■ **WHAT YOU WILL DO**:
Line by line, transcribe all of the entries exactly.

>>>>>

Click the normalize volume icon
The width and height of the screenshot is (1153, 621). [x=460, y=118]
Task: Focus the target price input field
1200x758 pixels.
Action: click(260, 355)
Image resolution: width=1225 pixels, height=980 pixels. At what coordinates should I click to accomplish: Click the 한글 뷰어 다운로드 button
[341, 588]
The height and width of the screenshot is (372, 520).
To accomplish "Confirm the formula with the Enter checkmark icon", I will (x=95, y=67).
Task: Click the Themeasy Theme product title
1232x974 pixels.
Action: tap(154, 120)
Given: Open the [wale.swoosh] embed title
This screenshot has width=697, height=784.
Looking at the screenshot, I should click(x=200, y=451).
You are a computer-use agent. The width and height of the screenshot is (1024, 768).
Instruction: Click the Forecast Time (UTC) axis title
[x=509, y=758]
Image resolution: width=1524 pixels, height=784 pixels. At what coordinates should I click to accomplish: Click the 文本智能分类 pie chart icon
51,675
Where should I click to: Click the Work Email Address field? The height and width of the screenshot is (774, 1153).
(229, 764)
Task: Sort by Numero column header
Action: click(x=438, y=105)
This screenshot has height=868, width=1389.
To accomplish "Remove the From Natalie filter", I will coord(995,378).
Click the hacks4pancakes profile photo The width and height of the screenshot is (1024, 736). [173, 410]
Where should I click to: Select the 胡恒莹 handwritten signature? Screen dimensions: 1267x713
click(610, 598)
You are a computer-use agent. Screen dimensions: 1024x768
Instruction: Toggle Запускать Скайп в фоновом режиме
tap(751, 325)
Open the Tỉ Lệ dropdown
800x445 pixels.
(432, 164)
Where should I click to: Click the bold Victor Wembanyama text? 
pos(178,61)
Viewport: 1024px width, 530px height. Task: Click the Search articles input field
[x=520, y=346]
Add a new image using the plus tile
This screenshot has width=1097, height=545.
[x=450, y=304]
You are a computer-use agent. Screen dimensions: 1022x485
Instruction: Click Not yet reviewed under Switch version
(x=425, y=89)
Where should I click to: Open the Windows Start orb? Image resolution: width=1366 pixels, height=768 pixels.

<<<<<

■ **SOLUTION TO THIS EXERCISE**:
Click the normalize volume icon
The width and height of the screenshot is (1153, 621). [x=460, y=118]
Task: Focus the target price input field
1200x758 pixels.
Action: click(260, 355)
Image resolution: width=1225 pixels, height=980 pixels. At what coordinates should I click to accomplish: Click the 한글 뷰어 다운로드 button
[341, 588]
The height and width of the screenshot is (372, 520).
To accomplish "Confirm the formula with the Enter checkmark icon", I will (x=95, y=67).
Task: Click the Themeasy Theme product title
1232x974 pixels.
Action: tap(154, 120)
Given: Open the [wale.swoosh] embed title
This screenshot has width=697, height=784.
Looking at the screenshot, I should click(x=200, y=451).
You are a computer-use agent. The width and height of the screenshot is (1024, 768).
Instruction: Click the Forecast Time (UTC) axis title
[x=509, y=758]
Image resolution: width=1524 pixels, height=784 pixels. At what coordinates should I click to accomplish: Click the 文本智能分类 pie chart icon
51,675
Where should I click to: Click the Work Email Address field? The height and width of the screenshot is (774, 1153).
(229, 764)
Task: Sort by Numero column header
Action: click(x=438, y=105)
This screenshot has height=868, width=1389.
To accomplish "Remove the From Natalie filter", I will coord(995,378).
Click the hacks4pancakes profile photo The width and height of the screenshot is (1024, 736). [173, 410]
Where should I click to: Select the 胡恒莹 handwritten signature? Screen dimensions: 1267x713
click(610, 598)
You are a computer-use agent. Screen dimensions: 1024x768
Instruction: Toggle Запускать Скайп в фоновом режиме
tap(751, 325)
Open the Tỉ Lệ dropdown
800x445 pixels.
(432, 164)
Where should I click to: Click the bold Victor Wembanyama text? 
pos(178,61)
Viewport: 1024px width, 530px height. Task: Click the Search articles input field
[x=520, y=346]
Add a new image using the plus tile
This screenshot has width=1097, height=545.
[x=450, y=304]
You are a computer-use agent. Screen dimensions: 1022x485
Instruction: Click Not yet reviewed under Switch version
(x=425, y=89)
Where should I click to: Open the Windows Start orb? Image resolution: width=1366 pixels, height=768 pixels.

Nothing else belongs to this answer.